**WHAT NEEDS TO BE DONE:** Make an exact copy of the lines below.

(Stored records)

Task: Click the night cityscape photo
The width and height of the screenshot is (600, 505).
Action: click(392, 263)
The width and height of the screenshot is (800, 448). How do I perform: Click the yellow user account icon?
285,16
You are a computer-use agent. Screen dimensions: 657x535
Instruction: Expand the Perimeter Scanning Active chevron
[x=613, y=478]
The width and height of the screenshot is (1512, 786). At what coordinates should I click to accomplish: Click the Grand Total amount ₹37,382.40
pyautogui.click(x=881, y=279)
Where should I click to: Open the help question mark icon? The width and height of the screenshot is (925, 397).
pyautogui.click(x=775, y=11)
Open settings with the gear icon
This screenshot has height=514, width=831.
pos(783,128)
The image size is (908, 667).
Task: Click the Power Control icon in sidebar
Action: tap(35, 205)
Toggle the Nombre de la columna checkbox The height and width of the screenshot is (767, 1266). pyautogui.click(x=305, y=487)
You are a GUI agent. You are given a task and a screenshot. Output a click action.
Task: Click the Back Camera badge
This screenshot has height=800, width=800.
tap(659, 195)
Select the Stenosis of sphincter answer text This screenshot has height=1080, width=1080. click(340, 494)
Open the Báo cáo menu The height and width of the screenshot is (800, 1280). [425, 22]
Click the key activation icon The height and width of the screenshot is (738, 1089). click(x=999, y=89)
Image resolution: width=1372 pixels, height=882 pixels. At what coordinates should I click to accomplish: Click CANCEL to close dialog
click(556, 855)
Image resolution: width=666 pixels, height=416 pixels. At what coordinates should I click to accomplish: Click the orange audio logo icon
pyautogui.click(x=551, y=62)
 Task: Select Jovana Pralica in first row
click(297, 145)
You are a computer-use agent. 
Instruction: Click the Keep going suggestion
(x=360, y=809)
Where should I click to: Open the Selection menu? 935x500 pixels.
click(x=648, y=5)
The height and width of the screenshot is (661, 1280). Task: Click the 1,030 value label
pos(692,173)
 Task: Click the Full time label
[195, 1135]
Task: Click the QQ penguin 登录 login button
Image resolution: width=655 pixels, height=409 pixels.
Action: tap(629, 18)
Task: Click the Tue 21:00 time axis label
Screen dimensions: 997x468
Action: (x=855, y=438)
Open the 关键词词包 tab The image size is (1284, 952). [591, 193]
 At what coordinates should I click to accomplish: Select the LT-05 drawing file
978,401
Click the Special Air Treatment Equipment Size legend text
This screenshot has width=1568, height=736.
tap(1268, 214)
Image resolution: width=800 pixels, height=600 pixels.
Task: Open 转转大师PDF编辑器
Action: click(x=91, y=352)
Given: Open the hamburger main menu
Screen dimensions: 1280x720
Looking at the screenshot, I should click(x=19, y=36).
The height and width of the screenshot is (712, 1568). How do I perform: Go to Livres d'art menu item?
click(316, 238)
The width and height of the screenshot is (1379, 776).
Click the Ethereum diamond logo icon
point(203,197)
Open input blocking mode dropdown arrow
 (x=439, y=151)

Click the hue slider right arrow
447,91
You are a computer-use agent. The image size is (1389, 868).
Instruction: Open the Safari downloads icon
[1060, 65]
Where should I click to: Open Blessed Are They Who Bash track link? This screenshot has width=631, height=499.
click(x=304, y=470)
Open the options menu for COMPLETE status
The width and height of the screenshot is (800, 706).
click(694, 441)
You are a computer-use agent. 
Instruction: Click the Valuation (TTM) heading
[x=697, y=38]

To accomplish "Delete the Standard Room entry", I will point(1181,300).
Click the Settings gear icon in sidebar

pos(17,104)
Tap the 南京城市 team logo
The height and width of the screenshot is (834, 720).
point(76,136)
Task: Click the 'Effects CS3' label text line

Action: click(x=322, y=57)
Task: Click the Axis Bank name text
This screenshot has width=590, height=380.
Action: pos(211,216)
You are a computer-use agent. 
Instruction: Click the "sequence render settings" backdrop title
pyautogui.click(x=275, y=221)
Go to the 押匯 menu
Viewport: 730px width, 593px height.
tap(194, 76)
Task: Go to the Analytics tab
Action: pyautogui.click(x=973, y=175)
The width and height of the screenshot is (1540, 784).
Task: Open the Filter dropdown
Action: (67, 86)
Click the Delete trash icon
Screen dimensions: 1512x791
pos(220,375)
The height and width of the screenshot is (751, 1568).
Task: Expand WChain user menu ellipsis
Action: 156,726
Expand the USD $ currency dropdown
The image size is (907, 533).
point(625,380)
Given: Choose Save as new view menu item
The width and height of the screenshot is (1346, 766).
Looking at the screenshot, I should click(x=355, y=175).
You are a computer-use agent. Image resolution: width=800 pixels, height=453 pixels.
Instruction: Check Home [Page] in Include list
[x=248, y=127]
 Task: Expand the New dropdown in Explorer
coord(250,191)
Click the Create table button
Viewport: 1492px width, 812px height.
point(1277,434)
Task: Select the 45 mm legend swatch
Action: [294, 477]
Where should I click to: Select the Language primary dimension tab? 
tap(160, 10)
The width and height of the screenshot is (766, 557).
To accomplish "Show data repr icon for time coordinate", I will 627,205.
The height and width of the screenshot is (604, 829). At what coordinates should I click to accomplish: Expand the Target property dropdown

**REPLY TO THE EXERCISE:**
Task: Click the night cityscape photo
The width and height of the screenshot is (600, 505).
Action: click(392, 263)
The width and height of the screenshot is (800, 448). How do I perform: Click the yellow user account icon?
285,16
You are a computer-use agent. Screen dimensions: 657x535
Instruction: Expand the Perimeter Scanning Active chevron
[x=613, y=478]
The width and height of the screenshot is (1512, 786). At what coordinates should I click to accomplish: Click the Grand Total amount ₹37,382.40
pyautogui.click(x=881, y=279)
Where should I click to: Open the help question mark icon? The width and height of the screenshot is (925, 397).
pyautogui.click(x=775, y=11)
Open settings with the gear icon
This screenshot has height=514, width=831.
pos(783,128)
The image size is (908, 667).
Task: Click the Power Control icon in sidebar
Action: tap(35, 205)
Toggle the Nombre de la columna checkbox The height and width of the screenshot is (767, 1266). pyautogui.click(x=305, y=487)
You are a GUI agent. You are given a task and a screenshot. Output a click action.
Task: Click the Back Camera badge
This screenshot has height=800, width=800.
tap(659, 195)
Select the Stenosis of sphincter answer text This screenshot has height=1080, width=1080. click(340, 494)
Open the Báo cáo menu The height and width of the screenshot is (800, 1280). [425, 22]
Click the key activation icon The height and width of the screenshot is (738, 1089). click(x=999, y=89)
Image resolution: width=1372 pixels, height=882 pixels. At what coordinates should I click to accomplish: Click CANCEL to close dialog
click(556, 855)
Image resolution: width=666 pixels, height=416 pixels. At what coordinates should I click to accomplish: Click the orange audio logo icon
pyautogui.click(x=551, y=62)
 Task: Select Jovana Pralica in first row
click(297, 145)
You are a computer-use agent. 
Instruction: Click the Keep going suggestion
(x=360, y=809)
Where should I click to: Open the Selection menu? 935x500 pixels.
click(x=648, y=5)
The height and width of the screenshot is (661, 1280). Task: Click the 1,030 value label
pos(692,173)
 Task: Click the Full time label
[195, 1135]
Task: Click the QQ penguin 登录 login button
Image resolution: width=655 pixels, height=409 pixels.
Action: tap(629, 18)
Task: Click the Tue 21:00 time axis label
Screen dimensions: 997x468
Action: (x=855, y=438)
Open the 关键词词包 tab The image size is (1284, 952). [591, 193]
 At what coordinates should I click to accomplish: Select the LT-05 drawing file
978,401
Click the Special Air Treatment Equipment Size legend text
This screenshot has width=1568, height=736.
tap(1268, 214)
Image resolution: width=800 pixels, height=600 pixels.
Task: Open 转转大师PDF编辑器
Action: click(x=91, y=352)
Given: Open the hamburger main menu
Screen dimensions: 1280x720
Looking at the screenshot, I should click(x=19, y=36).
The height and width of the screenshot is (712, 1568). How do I perform: Go to Livres d'art menu item?
click(316, 238)
The width and height of the screenshot is (1379, 776).
Click the Ethereum diamond logo icon
point(203,197)
Open input blocking mode dropdown arrow
 (x=439, y=151)

Click the hue slider right arrow
447,91
You are a computer-use agent. The image size is (1389, 868).
Instruction: Open the Safari downloads icon
[1060, 65]
Where should I click to: Open Blessed Are They Who Bash track link? This screenshot has width=631, height=499.
click(x=304, y=470)
Open the options menu for COMPLETE status
The width and height of the screenshot is (800, 706).
click(694, 441)
You are a computer-use agent. 
Instruction: Click the Valuation (TTM) heading
[x=697, y=38]

To accomplish "Delete the Standard Room entry", I will point(1181,300).
Click the Settings gear icon in sidebar

pos(17,104)
Tap the 南京城市 team logo
The height and width of the screenshot is (834, 720).
point(76,136)
Task: Click the 'Effects CS3' label text line

Action: click(x=322, y=57)
Task: Click the Axis Bank name text
This screenshot has width=590, height=380.
Action: pos(211,216)
You are a computer-use agent. 
Instruction: Click the "sequence render settings" backdrop title
pyautogui.click(x=275, y=221)
Go to the 押匯 menu
Viewport: 730px width, 593px height.
tap(194, 76)
Task: Go to the Analytics tab
Action: pyautogui.click(x=973, y=175)
The width and height of the screenshot is (1540, 784).
Task: Open the Filter dropdown
Action: (67, 86)
Click the Delete trash icon
Screen dimensions: 1512x791
pos(220,375)
The height and width of the screenshot is (751, 1568).
Task: Expand WChain user menu ellipsis
Action: 156,726
Expand the USD $ currency dropdown
The image size is (907, 533).
point(625,380)
Given: Choose Save as new view menu item
The width and height of the screenshot is (1346, 766).
Looking at the screenshot, I should click(x=355, y=175).
You are a computer-use agent. Image resolution: width=800 pixels, height=453 pixels.
Instruction: Check Home [Page] in Include list
[x=248, y=127]
 Task: Expand the New dropdown in Explorer
coord(250,191)
Click the Create table button
Viewport: 1492px width, 812px height.
point(1277,434)
Task: Select the 45 mm legend swatch
Action: [294, 477]
Where should I click to: Select the Language primary dimension tab? 
tap(160, 10)
The width and height of the screenshot is (766, 557).
To accomplish "Show data repr icon for time coordinate", I will 627,205.
The height and width of the screenshot is (604, 829). At what coordinates should I click to accomplish: Expand the Target property dropdown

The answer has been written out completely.